Summary: A message on the role of deacons in the local congregation
SPECIAL DAY: INSTALLATION OF DEACONS
“DISCUSSING THE DEACONS”
Today is a special day. We install some new deacons today. And they get the joy of participating in their first board meeting tonight.
There has been some confusion regarding the role of deacons within the church of Christ. Some come from denominational backgrounds where deacons do the work of the elders. Elders and deacons are not the same thing. They are two different callings and vocations.
But we are not here today to talk about elders. In fact, in our situation her in Martinsville, we are operating without elders at this present time. My prayer is that we will soon be back to full compliance with the New Testament in fairly short order. But as of right now, we have no one who is ready, willing, or able to fulfill the responsibilities of that office. But we do have deacons and they are Biblical in scope and function.
The word in the original language translated as “deacon” or “deacons” is a word that occurs 29 times in the New Testament. Only four of those 29 times is it used to refer to a specific functional office in the church.
The basic meaning of this word is “servant.” It’s often used to describe someone who serves at the table. That’s how it’s used in Jn. 2:5 [the Wedding at Cana] – “His mother said to the servants, ‘Do whatever he tells you.’”
It’s also used to describe those who serve God. It’s used regularly in what can be referred to as the “servant of” passages. Here are some examples. 2 Cor. 6:4 – “Rather, as servants of God we commend ourselves in every way.” Eph. 3:7 – “I became a servant of this gospel by the gift of God’s grace given me through the working of his power.” Col. 1:23 – “This is the gospel that you heard and that has been proclaimed to every creature under heaven, and of which I, Paul, have become a servant.” Col. 1:25 – [talking about the church, Paul says,] “I have become its servant by the commission God gave me to present to you the word of God in its fullness.”
All Christians should be servants. Our example is our own Lord. The real work of service is seen in the person and work of Jesus Christ. On the night before He went to the cross, Jesus stripped off His outer garments, took a basin of water and towel, and did the work of the lowliest servant. He washed the feet of His disciples – even the feet of one who would betray Him in a short time.

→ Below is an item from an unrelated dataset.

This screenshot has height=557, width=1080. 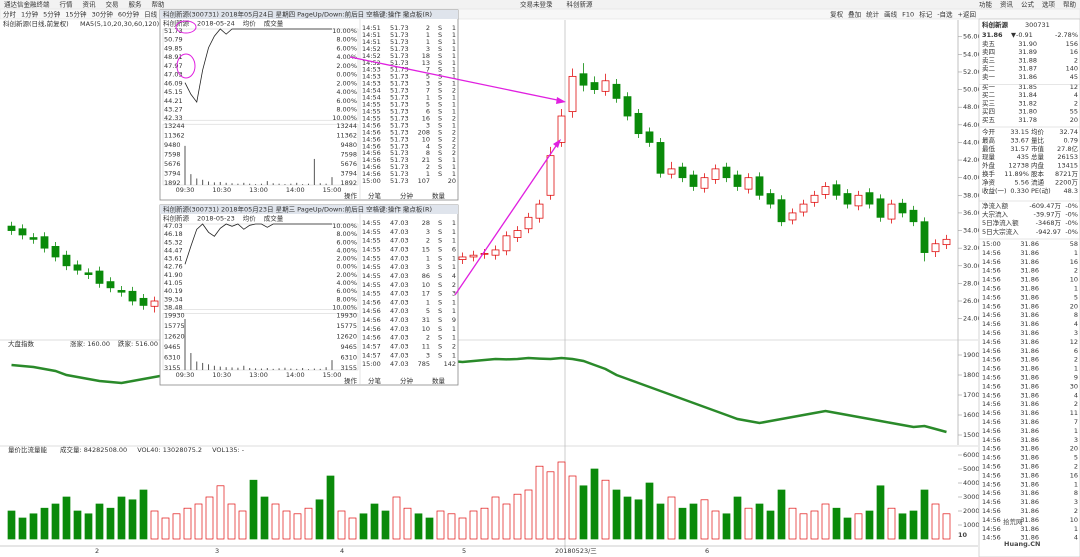 I want to click on stat-label: 市值, so click(x=1038, y=148).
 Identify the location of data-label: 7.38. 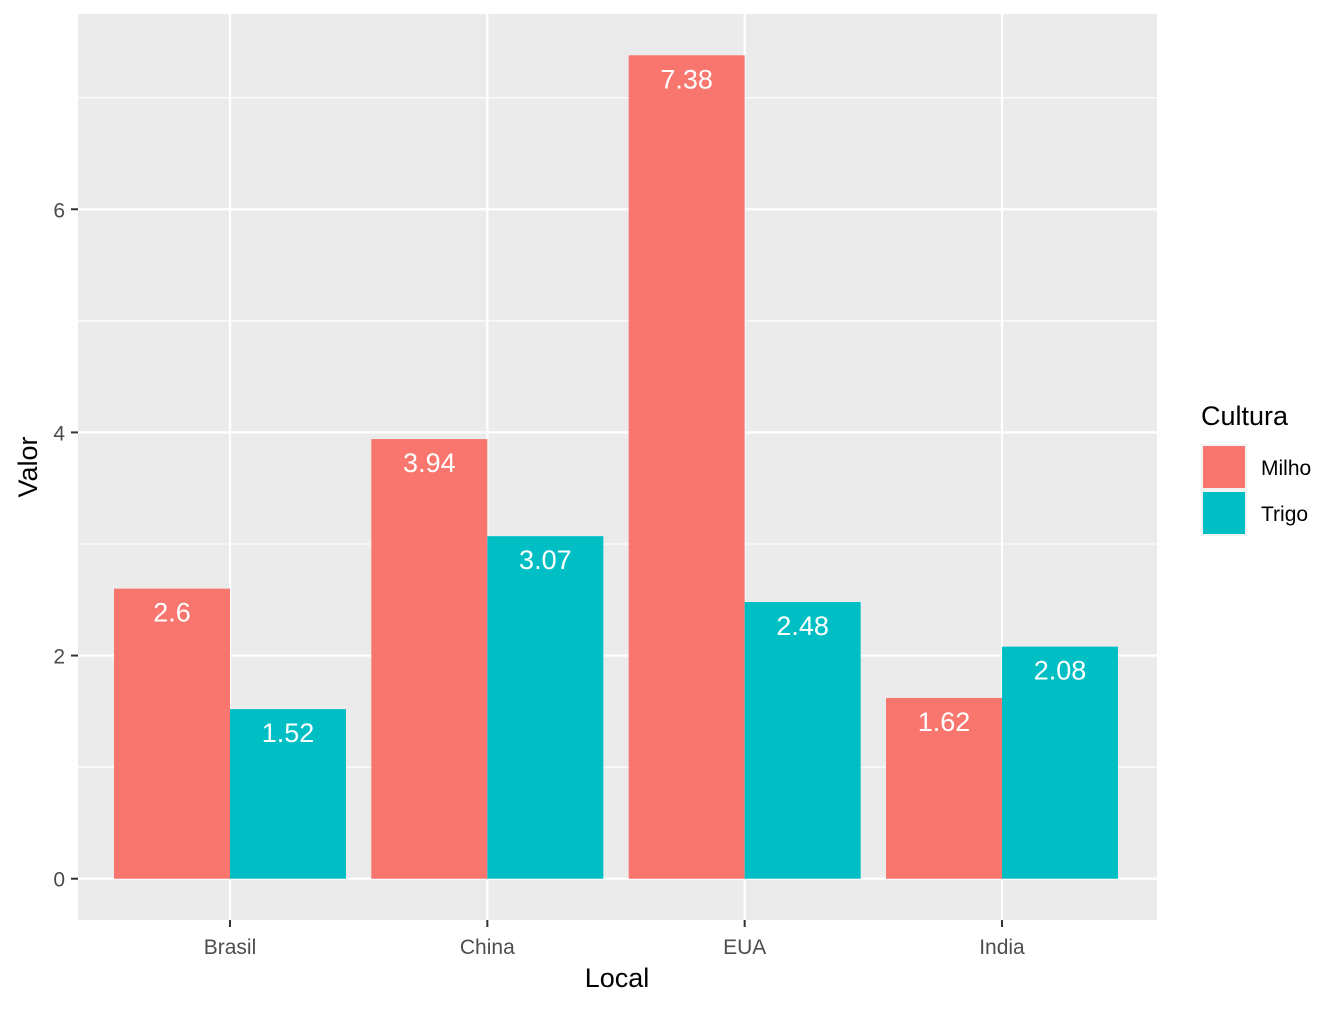
(686, 79).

But, even though every Christian should be a servant, some servants are set apart for special ministries in the New Testament church. They are to be distinguished from others who serve.
In our passage this morning, we see a description of these “special servants.” They are called to serve alongside a body of elders to meet the needs of Christ’s church. They have been termed “ministers of mercy” by some writers.